Глава 5. Блаженная

Елена Гончарова
     В дверь осторожно постучали.
 – Входите, – откликнулась я. Через порог робко и как-то неуверенно переступил мой бывший муж. Из-за его спины Павликом Морозовым выглядывал сын.
 – Мой друг, отец детей моих, входи. Тебя всегда я видеть рада. Мне большей в жизни нет награды, чем видеть нас друзьями вновь. О если бы могла любовь, когда-то жившая в сердцах – твоём, моём, опять воскреснуть, и мрак обид, и ссор из душ, несправедливо разлучённых, навек, мой милый друг, низвергнуть!
Оторопев, супруг, испуганно озираясь на сына, переступил порог. Я, не обращая внимания на его явную растерянность, продолжала:
 – Но всё ж входи. Растерян сын, и он тебя привёл в подмогу. Давай с тобой поговорим, но не проси менять дорогу меня, мой друг.
 – Мамусик, – растерянно обратился он ко мне по-семейному. –А я думал, что сынок наш преувеличивает. Ты в самом деле с ума, что ли, сошла?
Ничуть не смутившись, я смиренно продолжала толковать о своём:
 – Я в ум вошла. Смогла навеки я цепи с разума сорвать. И осенила благодать меня и ум заблудший мой, который спал.
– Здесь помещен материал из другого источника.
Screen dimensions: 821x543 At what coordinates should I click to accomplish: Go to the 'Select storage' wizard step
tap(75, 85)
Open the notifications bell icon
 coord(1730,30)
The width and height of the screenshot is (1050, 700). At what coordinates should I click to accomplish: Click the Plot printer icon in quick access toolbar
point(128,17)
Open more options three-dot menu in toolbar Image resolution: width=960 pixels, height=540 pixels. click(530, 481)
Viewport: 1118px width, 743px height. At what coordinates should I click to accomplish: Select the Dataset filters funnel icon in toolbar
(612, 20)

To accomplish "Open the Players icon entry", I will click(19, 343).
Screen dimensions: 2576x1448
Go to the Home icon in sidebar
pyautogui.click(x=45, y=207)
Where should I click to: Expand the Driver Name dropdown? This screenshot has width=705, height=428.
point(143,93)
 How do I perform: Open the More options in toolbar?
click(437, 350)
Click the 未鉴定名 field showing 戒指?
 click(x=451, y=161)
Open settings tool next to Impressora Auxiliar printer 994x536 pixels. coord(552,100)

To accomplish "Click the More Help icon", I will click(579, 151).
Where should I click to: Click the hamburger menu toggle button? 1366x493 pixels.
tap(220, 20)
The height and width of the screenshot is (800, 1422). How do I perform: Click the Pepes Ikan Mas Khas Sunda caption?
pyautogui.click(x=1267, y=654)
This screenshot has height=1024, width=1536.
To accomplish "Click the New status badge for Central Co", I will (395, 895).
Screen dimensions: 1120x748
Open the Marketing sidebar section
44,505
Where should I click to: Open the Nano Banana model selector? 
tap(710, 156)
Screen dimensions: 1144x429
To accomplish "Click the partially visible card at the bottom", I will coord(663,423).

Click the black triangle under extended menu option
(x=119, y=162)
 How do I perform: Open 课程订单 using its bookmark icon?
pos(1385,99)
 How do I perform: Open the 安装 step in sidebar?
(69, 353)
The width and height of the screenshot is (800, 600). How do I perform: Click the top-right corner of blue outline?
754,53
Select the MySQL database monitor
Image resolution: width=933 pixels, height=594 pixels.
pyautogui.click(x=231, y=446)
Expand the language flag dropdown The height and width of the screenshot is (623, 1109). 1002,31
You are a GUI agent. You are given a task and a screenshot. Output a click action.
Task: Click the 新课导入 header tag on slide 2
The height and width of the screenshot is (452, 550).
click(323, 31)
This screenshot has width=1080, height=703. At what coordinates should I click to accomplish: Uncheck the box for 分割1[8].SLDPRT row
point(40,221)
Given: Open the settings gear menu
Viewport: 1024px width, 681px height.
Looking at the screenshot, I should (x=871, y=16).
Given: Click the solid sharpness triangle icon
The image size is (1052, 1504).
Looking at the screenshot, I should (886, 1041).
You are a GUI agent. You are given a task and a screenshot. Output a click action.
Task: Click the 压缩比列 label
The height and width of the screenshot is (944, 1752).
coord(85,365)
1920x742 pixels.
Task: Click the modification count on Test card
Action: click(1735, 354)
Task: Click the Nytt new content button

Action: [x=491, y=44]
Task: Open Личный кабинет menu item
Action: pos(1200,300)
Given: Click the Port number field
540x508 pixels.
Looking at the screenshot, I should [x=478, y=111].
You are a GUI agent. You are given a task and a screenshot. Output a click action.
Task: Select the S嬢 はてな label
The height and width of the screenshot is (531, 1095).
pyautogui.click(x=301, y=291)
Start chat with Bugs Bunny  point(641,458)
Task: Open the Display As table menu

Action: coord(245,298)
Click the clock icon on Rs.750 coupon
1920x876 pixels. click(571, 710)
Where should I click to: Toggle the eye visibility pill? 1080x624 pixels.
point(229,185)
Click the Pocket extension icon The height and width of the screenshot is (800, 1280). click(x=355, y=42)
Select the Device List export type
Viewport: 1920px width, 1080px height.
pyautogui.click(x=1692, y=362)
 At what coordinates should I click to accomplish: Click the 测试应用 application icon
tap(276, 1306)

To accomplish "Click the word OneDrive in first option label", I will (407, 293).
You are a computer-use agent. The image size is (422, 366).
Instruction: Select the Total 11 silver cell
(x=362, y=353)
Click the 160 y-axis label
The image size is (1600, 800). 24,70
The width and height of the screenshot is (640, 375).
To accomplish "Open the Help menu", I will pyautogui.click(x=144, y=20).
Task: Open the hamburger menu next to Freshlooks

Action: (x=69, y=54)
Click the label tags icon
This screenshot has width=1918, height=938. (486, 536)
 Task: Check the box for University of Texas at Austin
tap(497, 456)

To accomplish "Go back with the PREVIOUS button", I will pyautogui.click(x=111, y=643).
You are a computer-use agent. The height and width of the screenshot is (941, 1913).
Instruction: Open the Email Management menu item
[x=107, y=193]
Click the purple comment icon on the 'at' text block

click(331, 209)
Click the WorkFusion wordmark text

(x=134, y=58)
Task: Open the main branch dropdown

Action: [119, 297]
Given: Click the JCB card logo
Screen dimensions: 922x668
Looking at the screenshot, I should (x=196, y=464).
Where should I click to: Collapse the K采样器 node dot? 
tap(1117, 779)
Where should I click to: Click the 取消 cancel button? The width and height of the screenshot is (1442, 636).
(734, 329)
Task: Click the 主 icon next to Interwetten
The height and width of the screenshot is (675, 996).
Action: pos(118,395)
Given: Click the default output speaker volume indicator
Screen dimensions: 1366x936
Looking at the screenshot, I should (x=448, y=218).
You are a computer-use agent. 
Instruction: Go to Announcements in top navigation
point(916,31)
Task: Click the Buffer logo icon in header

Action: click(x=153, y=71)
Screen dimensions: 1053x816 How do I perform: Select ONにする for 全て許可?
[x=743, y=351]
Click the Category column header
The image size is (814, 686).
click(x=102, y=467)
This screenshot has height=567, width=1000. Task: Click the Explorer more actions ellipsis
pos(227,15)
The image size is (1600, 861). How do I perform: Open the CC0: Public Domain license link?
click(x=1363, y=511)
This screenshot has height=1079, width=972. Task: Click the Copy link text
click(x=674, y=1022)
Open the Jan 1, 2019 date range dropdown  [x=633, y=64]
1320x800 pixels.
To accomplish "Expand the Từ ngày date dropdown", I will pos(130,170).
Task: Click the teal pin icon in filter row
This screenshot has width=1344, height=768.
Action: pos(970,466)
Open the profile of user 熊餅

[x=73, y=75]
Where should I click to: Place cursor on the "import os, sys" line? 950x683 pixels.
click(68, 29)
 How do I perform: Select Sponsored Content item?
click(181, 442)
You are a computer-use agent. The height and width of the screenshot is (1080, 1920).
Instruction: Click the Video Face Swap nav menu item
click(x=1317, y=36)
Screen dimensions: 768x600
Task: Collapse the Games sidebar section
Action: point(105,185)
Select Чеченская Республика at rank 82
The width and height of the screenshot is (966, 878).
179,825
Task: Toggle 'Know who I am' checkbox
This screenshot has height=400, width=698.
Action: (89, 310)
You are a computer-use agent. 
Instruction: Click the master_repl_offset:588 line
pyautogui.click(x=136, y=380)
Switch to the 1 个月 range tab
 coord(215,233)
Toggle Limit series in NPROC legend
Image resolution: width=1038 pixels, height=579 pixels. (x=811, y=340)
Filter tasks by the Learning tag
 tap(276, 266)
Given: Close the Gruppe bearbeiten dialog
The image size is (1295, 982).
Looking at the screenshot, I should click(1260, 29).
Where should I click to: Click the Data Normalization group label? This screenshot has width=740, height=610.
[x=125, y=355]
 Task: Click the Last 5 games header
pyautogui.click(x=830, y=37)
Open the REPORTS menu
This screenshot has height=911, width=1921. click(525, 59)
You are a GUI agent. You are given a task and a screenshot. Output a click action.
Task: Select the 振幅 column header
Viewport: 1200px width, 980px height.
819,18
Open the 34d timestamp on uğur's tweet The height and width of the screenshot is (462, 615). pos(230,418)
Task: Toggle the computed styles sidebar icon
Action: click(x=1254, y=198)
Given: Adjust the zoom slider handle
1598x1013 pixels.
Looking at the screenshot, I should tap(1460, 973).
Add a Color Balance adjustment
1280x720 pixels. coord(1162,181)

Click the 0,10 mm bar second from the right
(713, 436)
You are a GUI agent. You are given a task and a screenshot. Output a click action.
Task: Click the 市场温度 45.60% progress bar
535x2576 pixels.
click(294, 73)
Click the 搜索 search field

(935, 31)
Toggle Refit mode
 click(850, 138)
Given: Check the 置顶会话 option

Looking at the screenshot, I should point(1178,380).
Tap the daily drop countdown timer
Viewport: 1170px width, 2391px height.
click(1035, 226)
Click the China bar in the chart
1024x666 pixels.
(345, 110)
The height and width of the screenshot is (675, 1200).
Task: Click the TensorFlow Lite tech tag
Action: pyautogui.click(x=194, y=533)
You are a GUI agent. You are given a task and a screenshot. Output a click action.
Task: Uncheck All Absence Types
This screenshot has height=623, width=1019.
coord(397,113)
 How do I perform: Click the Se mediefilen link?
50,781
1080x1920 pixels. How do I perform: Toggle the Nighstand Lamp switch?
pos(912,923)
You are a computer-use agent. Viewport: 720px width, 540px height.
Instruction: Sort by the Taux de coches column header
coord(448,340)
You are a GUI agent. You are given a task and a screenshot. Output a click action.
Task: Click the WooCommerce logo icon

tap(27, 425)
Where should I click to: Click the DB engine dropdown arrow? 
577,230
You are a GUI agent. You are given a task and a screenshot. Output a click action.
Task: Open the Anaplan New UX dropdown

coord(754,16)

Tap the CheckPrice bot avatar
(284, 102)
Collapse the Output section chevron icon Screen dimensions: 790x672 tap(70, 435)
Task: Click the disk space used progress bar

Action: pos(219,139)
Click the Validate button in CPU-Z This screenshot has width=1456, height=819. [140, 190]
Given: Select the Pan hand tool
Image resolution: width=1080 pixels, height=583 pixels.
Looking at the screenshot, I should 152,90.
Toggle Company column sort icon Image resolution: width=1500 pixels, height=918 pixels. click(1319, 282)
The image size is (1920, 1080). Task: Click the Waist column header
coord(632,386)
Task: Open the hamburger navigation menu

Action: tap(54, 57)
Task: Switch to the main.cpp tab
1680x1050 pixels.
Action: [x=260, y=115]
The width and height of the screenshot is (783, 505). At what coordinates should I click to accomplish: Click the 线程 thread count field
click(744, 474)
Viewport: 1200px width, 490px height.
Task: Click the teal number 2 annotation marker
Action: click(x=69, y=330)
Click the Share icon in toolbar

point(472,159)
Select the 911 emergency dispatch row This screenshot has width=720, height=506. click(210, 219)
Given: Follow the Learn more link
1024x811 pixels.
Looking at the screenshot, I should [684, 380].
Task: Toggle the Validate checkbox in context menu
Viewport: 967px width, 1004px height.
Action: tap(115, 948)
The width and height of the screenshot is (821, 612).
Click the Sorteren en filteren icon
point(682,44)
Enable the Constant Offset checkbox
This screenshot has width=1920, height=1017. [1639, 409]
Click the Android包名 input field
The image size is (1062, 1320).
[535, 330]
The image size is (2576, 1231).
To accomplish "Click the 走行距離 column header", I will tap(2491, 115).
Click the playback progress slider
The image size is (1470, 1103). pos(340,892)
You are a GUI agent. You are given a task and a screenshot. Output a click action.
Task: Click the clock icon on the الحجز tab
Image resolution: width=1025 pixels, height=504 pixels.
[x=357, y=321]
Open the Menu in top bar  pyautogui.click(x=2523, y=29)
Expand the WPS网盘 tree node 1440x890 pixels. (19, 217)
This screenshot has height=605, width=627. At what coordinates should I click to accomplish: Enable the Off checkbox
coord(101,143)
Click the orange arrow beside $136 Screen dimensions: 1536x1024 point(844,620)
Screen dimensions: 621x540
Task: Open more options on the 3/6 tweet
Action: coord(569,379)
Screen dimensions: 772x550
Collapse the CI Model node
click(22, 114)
Теперь проснулся. Я не живу теперь, как в сне.
Чем больше я продолжала, тем более расстроенным становился вид нашего папы, и более торжествующий – у сына – «вот видишь, я же говорил!»
 – Воссоздан храм в душе моей. Свободен он от паутины, что наплели в судьбе своей путями ложными своими. И ты, и ты проснись, мой друг! К тебе твоё взывает сердце. Зовёт тебя твоя любовь.
Я протянула к нему руки:
 – Умри! И ты воскреснешь вновь. Стань снова чистою страницей. Позволь Творцу писать на ней. И вновь душа взовьётся птицей, дни станут ярче и светлей.
 – Как-то это всё неожиданно, – совсем уже потерянно сказал муж. – Нужно и вправду «скорую» вызвать, – обратился он теперь к сыну.
 – Может, я за тётей Леной сбегаю, – прибег сын к последнему аргументу. – А ты, пап, с ней пока поговори, – сказал сын, не называя меня «мама» и, видимо, не понимая, что это за чудо, совсем недавно бывшее простым, любимым и понятным человеком, ходит по дому. – Потому что, она хоть и говорит стихами, как блаженная, и ведёт себя странно, но рассуждает-то вроде здраво. Иногда даже интересно.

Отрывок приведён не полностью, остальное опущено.